Are your videos social?
Alaina Cyr starting cooking up this week’s chat topic While reading Effectiveness of the Use of Social Media: A Report for Peel Public Health by Schein R, Wilson K and Keelan K and Use of Twitter Among Local Health Departments: An Analysis of Information Sharing, Engagement, and Action by Neiger B, Thackeray R, Burton S, Thackeray C, Reese J.
When organizations talk about their social media presence, YouTube is often lumped in with Facebook, Twitter, blogs, and perhaps other social media. Yet the way many organizations use the video sharing sites is fundamentally different from their other social platforms. The YouTube pages of most organizations are used for broadcasting messages and are not social.
True, the user-generated nature of video sharing sites technically qualifies the platforms as “social media”, much the same way Wikipedia qualifies. But unlike Wikipedia, YouTube has built-in features that allow users to comment or submit a video response. How many organizations take advantage of these social features?

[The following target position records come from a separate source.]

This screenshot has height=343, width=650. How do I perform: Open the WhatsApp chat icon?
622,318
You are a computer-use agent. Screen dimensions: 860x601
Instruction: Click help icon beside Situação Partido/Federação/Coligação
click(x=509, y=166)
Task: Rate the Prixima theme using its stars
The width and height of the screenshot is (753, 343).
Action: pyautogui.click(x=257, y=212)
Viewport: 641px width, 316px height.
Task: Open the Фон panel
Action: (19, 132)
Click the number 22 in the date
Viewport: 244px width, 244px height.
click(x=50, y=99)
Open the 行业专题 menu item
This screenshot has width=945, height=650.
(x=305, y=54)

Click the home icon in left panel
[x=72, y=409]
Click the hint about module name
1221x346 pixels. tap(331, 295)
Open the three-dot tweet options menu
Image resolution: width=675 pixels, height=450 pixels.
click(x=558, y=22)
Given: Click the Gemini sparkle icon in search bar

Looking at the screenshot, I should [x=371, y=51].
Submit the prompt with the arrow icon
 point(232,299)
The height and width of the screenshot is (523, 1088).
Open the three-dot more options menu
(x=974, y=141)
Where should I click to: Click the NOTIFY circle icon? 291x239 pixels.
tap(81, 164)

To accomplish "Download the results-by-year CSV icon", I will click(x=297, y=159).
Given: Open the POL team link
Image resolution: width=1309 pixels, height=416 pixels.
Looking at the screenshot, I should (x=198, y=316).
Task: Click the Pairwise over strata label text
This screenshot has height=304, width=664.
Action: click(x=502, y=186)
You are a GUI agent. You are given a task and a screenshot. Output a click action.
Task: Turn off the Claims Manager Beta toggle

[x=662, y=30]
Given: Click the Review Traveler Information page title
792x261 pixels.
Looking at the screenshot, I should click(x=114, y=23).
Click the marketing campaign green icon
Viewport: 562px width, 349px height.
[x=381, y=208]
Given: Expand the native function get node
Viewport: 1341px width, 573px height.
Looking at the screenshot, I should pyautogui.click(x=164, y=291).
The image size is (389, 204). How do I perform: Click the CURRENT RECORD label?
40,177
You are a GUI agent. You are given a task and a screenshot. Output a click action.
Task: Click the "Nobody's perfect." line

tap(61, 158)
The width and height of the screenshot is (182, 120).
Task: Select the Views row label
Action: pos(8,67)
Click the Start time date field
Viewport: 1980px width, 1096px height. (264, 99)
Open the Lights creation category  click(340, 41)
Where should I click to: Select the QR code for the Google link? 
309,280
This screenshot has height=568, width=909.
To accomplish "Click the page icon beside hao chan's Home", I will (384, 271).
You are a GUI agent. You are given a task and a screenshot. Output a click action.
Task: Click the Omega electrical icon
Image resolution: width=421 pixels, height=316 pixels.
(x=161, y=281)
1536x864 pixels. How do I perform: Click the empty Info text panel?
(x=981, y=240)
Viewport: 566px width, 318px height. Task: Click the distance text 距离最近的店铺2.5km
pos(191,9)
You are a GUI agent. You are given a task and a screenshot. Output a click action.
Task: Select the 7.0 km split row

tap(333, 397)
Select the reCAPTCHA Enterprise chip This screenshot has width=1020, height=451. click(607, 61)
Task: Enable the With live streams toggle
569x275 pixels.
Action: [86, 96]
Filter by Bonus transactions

“YouTube, for instance, can be used simply as a broadcast medium for propagating a movie trailer or public service ad. It is only when other users begin to link to, remix, repurpose, and discuss posted content that YouTube’s character as a social media platform comes fully into view.” – Literature Review on Effectiveness of the Use of Social media: A Report for Peel Public Health
On #hcsmca we often talk about how social media can be used to drive conversations and learn from each other. Most of us share the underlying philosophy that “social” means multi-directional conversation. How can we better apply that philosophy to video sharing sites? Where do we direct those conversations? On the video sharing sites or on other social platforms?
Let’s talk about it on Wednesday, November 13 at 1pm ET.
- T1: Do/should we optimize social conversation on video sharing sites (YouTube, Vimeo, etc.)?
- T2: Where do people want to comment/discuss video content?